An influential trade finance industry group says pressure from UK regulators to strengthen risk management processes could have unintended consequences for receivables finance and trade credit insurance.
The comments come from the International Trade and Forfaiting Association (ITFA) in response to a letter sent to all trade finance CEOs by the Financial Conduct Authority (FCA) and Prudential Regulation Authority last month. The letter highlighted “significant issues relating to both credit risk analysis and financial crime controls” across the sector.
Making reference to recent high-profile failures in the commodity and trade finance industry – which have included the collapse of Greensill Capital in March and a string of fraud cases in Singapore and the Middle East – the two regulators warned that companies are exposed to unnecessary material risks.
However, the ITFA argues in response that certain approaches to risk “have evolved because of applicable legal rules and reasonable commercial practice”, in a letter seen by GTR.
The regulators’ guidance could make banks feel “under an obligation to change existing practices which could, in fact, have the effect of making their business less safe”, it says.
“In view of this, we believe that some additional communication clarifying that your letter is not intended to overturn sensible and reasonable practices would be welcomed by the trade finance community,” urges the letter, signed by ITFA chairman Sean Edwards.
The first issue singled out by the association is that the authorities suggest that in a trade finance transaction, banks should obtain “formal written acknowledgement from the end buyer that the amount due… is payable to the financing firm, and not to the borrower”.

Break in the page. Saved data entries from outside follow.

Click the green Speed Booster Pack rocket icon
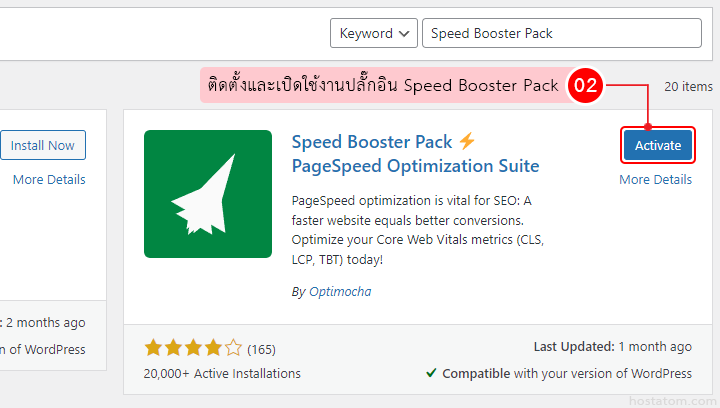 pyautogui.click(x=208, y=194)
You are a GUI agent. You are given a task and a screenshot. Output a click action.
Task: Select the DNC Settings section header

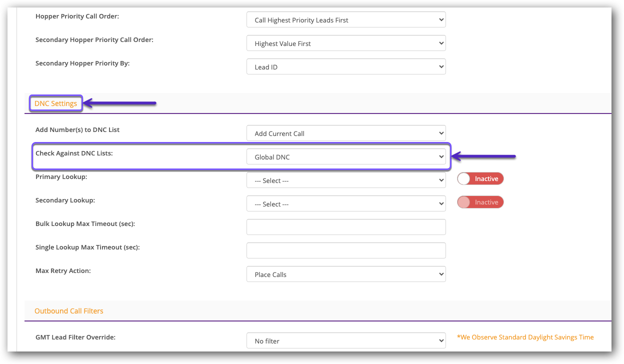click(56, 104)
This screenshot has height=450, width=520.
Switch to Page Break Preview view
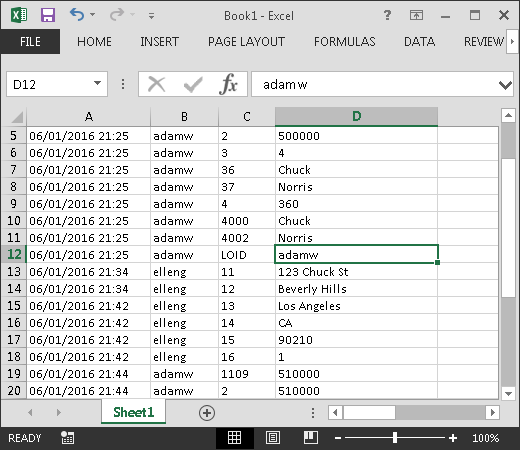311,438

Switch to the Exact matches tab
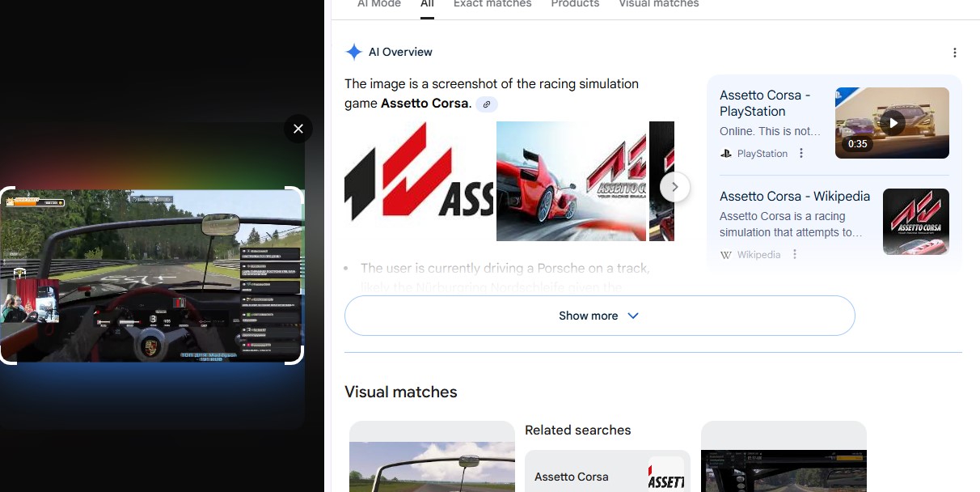(x=492, y=4)
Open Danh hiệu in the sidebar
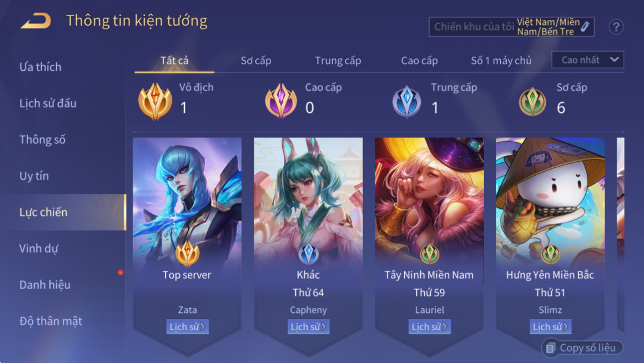 point(45,285)
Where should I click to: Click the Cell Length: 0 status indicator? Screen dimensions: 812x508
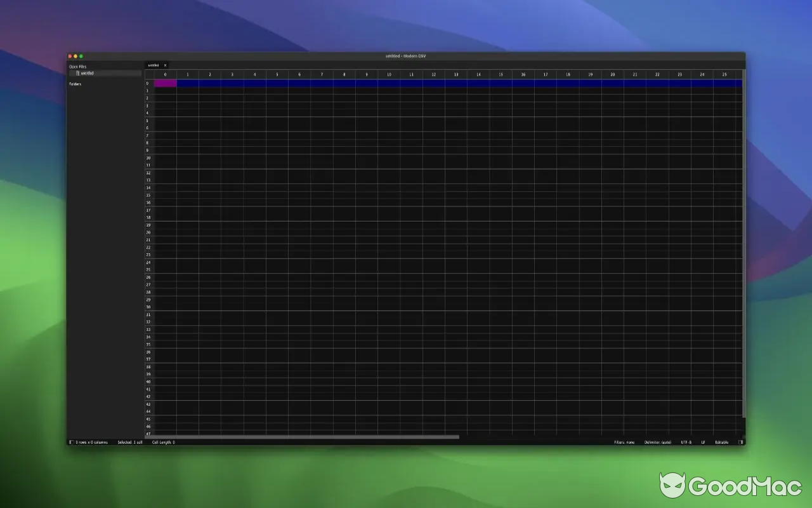click(x=163, y=442)
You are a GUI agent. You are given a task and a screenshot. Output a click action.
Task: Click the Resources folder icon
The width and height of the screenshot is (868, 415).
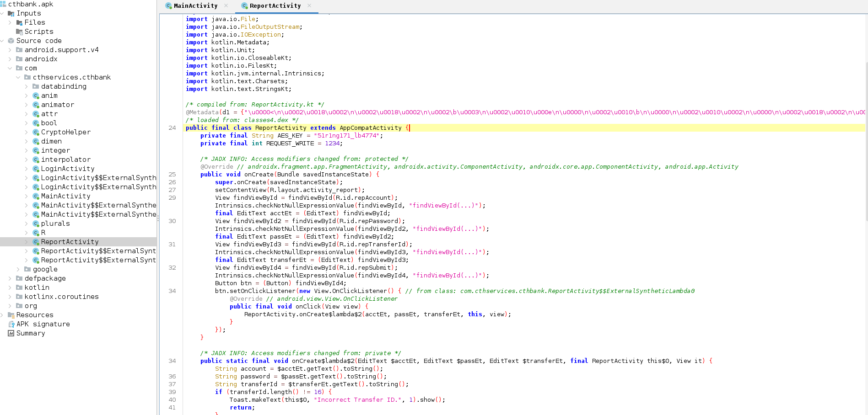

ITFA says that principle is not generally applied by banks purchasing and discounting receivables or invoices, nor is it a legal requirement.
This is primarily because a seller often does not want its end buyer to know about the sale of receivables to a financial intermediary, in case it is perceived as disloyal or in poor financial standing.
Following the authorities’ suggestions could discourage smaller firms from using this kind of finance, even though it is typically cheaper than unsecured lending or overdraft financing, ITFA argues.
A seller is also likely to be in the best position to service debts in a receivables finance transaction, due to its relationship with the buyer. A third-party lender “may be met with suspicion and distrust”.
The second concern is over the provision of credit insurance in a trade finance transaction.
The regulators say: “Best practice would be for a firm to seek formal confirmation that they are explicitly identified as a loss payee for risk insurance cover on non-payment of debts by the end-buyers and that the firm is in compliance with any requirements set out in the insurance agreement.”
The validity of insurance has become a flashpoint in the fallout of the Greensill collapse, which was sparked when its insurer, Bond & Credit Company, refused to renew billions of dollars in cover. Investigations are ongoing into whether earlier policies were in fact valid in the first place, the company has said.
But according to ITFA, companies often use insurance on a portfolio basis, with cover structured to deal with a large number of obligors.
“It will not be necessary, nor usually possible, to conduct personalised checks or receive individual confirmations,” it says.
Seeking formal confirmation that a firm is in compliance with an insurance policy is “unlikely to be achievable in practice as insurers will not be in a position to judge what an insured may or may not have done”, it adds.
ITFA has asked the two regulators for “further clarifications which will assist UK banks in carrying reviews and assessments of their procedures”.
The FCA did not immediately respond when contacted by GTR.